On Wed, 19 Mar 2025 11:51:21 +0000,
Akihiko Odaki <akihiko.odaki@xxxxxxxxxx> wrote:
>
> On 2025/03/19 20:41, Marc Zyngier wrote:
> > On Wed, 19 Mar 2025 11:26:18 +0000,
> > Akihiko Odaki <akihiko.odaki@xxxxxxxxxx> wrote:
> >>
> >> On 2025/03/19 20:07, Marc Zyngier wrote:
> >>> On Wed, 19 Mar 2025 10:26:57 +0000,
> >>>>
> >>> But that'd be a new ABI, which again would require buy-in from
> >>> userspace. Maybe there is scope for an all CPUs, cycle-counter only
> >>> PMUv3 exposed to the guest, but that cannot be set automatically, as
> >>> we would otherwise regress existing setups.
> >>>
> >>> At this stage, and given that you need to change userspace, I'm not
> >>> sure what the best course of action is.
> >>
> >> Having an explicit flag for the userspace is fine for QEMU, which I
> >> care.
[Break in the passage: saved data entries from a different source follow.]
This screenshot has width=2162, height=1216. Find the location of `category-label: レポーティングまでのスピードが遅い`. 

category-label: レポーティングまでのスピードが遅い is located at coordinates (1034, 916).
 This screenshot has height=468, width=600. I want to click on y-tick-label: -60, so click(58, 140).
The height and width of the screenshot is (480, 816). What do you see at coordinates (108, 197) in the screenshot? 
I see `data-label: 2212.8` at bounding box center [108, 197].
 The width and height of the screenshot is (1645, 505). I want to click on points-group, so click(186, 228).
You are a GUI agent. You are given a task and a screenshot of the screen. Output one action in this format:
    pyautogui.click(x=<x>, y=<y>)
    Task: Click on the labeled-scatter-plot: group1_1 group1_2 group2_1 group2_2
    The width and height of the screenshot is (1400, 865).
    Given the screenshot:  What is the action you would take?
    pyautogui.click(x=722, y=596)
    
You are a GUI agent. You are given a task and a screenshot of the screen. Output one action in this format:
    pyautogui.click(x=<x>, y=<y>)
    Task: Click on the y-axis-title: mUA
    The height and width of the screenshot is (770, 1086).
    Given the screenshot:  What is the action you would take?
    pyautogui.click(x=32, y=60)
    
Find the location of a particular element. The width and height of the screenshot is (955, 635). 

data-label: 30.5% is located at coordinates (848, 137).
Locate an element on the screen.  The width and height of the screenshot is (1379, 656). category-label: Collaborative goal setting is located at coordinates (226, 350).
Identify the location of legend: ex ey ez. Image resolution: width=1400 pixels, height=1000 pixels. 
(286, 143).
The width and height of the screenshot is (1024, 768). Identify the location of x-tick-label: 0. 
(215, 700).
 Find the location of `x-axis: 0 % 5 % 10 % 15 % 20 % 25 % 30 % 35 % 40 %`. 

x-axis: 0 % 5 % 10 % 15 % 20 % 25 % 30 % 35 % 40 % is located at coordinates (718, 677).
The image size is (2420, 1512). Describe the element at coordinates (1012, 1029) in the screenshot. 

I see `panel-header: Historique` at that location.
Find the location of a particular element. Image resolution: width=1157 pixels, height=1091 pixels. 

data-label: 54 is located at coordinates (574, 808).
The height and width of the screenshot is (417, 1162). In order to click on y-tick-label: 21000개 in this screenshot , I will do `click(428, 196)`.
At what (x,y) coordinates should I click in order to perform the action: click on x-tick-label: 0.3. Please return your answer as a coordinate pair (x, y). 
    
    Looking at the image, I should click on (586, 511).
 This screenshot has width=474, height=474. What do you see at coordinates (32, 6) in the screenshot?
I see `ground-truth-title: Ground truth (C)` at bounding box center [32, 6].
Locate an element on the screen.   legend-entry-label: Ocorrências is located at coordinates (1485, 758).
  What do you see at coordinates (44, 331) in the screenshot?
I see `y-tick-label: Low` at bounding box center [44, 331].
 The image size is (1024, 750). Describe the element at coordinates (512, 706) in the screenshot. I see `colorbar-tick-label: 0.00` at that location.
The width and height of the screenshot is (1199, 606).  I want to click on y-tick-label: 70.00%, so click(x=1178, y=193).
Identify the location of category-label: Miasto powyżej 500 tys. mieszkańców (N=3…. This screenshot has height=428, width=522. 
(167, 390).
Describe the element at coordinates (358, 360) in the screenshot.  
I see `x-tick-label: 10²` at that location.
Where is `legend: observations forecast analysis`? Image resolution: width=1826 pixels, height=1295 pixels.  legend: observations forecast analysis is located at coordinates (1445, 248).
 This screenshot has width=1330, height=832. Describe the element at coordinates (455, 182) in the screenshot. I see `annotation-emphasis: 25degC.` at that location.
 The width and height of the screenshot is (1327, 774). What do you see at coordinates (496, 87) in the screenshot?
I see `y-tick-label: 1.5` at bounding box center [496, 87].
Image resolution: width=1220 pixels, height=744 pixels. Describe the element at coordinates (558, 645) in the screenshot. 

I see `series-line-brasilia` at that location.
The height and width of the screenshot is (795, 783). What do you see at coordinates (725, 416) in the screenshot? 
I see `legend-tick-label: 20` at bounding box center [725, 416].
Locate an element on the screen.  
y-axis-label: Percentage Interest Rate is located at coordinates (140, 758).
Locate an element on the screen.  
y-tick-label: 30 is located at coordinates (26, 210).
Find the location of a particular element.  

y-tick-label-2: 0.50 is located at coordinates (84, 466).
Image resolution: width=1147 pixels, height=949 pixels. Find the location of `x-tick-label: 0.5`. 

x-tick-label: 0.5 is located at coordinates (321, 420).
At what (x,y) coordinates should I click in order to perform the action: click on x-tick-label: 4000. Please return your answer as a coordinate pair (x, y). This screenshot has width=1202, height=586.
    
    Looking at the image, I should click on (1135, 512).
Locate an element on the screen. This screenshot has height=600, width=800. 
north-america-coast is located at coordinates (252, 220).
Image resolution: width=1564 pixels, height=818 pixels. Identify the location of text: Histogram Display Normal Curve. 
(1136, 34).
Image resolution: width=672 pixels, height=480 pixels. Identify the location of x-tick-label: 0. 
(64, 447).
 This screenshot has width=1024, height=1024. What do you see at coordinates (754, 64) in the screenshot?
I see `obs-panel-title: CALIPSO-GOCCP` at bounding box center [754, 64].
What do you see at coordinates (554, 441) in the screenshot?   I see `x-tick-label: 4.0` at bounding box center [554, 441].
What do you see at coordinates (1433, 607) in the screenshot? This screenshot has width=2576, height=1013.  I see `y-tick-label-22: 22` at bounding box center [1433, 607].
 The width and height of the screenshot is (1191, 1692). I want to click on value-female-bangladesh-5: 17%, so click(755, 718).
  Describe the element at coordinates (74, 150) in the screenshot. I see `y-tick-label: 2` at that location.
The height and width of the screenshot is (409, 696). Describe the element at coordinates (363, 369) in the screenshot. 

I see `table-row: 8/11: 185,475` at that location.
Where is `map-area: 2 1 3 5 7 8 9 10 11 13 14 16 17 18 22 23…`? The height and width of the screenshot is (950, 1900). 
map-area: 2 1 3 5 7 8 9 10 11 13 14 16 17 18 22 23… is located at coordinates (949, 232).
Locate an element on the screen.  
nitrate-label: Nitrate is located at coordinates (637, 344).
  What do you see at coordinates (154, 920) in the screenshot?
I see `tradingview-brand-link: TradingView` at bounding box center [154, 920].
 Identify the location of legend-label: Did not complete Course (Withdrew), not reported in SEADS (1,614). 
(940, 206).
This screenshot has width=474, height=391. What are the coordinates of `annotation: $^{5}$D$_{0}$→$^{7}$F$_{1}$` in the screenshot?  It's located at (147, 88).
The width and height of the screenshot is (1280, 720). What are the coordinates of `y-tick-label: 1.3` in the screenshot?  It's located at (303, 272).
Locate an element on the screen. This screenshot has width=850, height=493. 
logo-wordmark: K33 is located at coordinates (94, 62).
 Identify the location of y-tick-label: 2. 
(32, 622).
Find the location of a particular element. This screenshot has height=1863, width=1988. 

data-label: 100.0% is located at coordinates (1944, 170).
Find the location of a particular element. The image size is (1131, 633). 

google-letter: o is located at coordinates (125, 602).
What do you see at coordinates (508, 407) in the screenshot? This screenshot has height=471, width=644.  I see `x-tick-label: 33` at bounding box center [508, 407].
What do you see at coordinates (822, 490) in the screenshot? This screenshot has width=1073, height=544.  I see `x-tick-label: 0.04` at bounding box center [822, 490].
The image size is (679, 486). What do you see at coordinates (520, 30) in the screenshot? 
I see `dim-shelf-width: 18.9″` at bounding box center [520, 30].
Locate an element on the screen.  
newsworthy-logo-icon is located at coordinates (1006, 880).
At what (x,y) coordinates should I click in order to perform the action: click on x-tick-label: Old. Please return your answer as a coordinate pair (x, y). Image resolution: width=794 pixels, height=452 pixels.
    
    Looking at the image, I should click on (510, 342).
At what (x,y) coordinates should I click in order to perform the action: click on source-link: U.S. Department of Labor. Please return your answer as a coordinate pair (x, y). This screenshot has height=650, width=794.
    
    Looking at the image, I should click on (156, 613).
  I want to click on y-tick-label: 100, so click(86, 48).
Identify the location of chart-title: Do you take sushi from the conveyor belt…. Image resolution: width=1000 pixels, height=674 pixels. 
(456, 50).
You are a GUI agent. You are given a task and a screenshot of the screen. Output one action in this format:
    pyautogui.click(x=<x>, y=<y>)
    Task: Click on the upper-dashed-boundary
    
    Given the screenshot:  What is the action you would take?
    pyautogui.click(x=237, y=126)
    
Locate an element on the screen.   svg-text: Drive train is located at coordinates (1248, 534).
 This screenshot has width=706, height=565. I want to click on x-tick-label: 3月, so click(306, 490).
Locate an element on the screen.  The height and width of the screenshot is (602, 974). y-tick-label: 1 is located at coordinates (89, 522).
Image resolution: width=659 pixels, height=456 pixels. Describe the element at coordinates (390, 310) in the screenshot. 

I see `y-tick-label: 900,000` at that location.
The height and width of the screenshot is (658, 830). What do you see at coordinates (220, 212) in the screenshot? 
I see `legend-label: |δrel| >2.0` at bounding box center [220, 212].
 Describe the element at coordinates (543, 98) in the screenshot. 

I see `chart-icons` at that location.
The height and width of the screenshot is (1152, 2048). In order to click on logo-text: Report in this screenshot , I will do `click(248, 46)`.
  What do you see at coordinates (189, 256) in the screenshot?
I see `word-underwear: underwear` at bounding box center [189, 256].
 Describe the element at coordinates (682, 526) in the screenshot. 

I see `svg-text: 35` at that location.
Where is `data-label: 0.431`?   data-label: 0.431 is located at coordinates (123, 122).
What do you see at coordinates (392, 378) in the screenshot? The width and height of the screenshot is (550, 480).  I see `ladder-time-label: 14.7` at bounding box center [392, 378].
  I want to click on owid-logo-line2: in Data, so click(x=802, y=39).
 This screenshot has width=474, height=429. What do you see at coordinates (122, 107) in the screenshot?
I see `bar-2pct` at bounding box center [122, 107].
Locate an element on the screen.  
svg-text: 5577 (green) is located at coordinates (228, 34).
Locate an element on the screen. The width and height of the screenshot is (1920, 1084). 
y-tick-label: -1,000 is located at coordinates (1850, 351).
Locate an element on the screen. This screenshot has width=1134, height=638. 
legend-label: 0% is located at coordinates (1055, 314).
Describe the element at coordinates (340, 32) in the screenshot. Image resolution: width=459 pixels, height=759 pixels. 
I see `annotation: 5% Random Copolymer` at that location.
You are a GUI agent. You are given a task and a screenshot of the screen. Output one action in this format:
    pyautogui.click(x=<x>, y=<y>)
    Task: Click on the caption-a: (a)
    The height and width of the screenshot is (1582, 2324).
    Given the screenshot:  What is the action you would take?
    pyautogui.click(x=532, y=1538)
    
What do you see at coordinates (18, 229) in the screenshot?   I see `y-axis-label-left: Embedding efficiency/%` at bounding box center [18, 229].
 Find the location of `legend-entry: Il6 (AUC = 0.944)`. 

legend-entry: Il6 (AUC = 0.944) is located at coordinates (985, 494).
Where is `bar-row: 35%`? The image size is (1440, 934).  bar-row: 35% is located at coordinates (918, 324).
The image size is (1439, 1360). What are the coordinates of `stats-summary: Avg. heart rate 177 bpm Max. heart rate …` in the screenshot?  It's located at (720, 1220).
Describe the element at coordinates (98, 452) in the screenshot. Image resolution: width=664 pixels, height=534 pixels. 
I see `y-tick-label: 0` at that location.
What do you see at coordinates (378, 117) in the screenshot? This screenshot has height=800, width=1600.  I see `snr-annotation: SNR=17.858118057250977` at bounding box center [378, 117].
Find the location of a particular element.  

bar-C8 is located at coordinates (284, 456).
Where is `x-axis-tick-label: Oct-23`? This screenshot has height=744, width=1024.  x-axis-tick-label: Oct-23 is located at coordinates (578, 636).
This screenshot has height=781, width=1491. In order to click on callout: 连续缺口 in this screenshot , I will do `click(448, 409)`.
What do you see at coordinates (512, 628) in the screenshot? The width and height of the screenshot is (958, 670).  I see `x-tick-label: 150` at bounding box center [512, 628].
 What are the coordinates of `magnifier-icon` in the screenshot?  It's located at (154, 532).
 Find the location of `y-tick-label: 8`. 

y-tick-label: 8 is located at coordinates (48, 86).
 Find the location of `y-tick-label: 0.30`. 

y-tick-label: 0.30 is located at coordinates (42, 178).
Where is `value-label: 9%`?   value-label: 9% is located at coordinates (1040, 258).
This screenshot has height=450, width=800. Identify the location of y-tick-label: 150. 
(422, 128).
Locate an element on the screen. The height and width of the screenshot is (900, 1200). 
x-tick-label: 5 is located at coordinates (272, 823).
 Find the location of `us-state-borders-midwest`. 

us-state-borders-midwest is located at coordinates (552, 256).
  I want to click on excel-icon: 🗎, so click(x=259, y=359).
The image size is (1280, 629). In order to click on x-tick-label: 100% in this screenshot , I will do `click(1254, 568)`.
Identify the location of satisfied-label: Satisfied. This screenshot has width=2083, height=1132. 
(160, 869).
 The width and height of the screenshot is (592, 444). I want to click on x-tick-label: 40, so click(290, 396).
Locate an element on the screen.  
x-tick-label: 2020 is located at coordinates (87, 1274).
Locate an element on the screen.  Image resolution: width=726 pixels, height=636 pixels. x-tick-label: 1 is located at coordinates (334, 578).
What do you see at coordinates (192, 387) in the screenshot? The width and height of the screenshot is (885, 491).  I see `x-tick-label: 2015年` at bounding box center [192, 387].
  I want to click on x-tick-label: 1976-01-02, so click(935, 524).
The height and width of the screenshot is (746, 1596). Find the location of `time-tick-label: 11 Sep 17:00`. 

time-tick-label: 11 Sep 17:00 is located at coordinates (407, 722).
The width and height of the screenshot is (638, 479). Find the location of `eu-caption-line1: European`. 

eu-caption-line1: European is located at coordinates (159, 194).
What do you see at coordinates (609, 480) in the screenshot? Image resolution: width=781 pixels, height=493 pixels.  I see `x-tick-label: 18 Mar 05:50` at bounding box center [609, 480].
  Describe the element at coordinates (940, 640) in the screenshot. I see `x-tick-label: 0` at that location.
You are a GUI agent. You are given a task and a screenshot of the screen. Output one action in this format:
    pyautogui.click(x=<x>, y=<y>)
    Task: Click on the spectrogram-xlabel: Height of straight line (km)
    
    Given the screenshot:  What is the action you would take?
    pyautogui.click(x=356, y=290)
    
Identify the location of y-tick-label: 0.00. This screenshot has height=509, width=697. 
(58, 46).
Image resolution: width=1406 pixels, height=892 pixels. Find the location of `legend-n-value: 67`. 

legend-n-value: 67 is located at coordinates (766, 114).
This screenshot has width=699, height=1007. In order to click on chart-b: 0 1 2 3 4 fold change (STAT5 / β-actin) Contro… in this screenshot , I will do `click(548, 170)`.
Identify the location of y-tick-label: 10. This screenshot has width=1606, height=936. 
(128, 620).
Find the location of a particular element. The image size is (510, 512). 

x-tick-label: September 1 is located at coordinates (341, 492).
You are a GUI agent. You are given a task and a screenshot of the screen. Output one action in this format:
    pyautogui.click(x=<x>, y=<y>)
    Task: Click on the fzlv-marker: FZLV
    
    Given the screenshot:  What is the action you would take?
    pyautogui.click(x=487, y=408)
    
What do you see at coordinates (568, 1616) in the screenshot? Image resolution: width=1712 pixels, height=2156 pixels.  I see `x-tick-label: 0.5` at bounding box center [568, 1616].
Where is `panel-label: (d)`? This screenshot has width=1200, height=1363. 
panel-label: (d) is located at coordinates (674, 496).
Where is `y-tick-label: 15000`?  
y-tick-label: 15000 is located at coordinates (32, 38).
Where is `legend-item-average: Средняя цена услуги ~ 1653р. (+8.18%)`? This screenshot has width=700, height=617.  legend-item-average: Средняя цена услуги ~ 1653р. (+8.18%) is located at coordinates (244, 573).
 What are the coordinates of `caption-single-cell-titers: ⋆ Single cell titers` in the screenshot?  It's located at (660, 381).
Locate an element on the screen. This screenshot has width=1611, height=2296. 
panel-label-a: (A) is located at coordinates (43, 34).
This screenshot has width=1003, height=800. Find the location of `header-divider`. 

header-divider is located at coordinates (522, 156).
It can flip the flag if and only if threads are not pinned to
> >> one PMU and the machine is a new setup.
> >>
> >> I also wonder what regression you think setting it automatically causes.
> >
> > The current behaviour is that if you don't specify anything other than
> > creating a PMUv3 (without KVM_ARM_VCPU_PMU_V3_SET_PMU), you get *some*
> > PMU, and userspace is responsible for running the vcpu on CPUs that
> > will implement that PMU. When if does, all the counters, all the
> > events are valid. If it doesn't, nothing counts, but the
> > counters/events are still valid.
> >
> > If you now add this flag automatically, the guest doesn't see the full
> > PMU anymore. Only the cycle counter. That's the regression.
>
> What about setting the flag automatically when a user fails to pin
> vCPUs to CPUs that are covered by one PMU? There would be no change if
> a user correctly pins vCPUs as it is. Otherwise, they will see a
> correct feature set advertised to the guest and the cycle counter
> working.

How do you know that the affinity is "correct"? VCPU affinity can be
changed at any time. I, for one, do not want my VMs to change
behaviour because I let the vcpus bounce around as the scheduler sees
fit.

Honestly, this is not a can of worm I want to open. We already have a
pretty terrible userspace API for the PMU, let's not add to the
confusion. *If* we are going down the road of presenting a dumbed-down
PMU to the guest, it has to be an explicit buy-in from userspace.

M.

--
Without deviation from the norm, progress is not possible.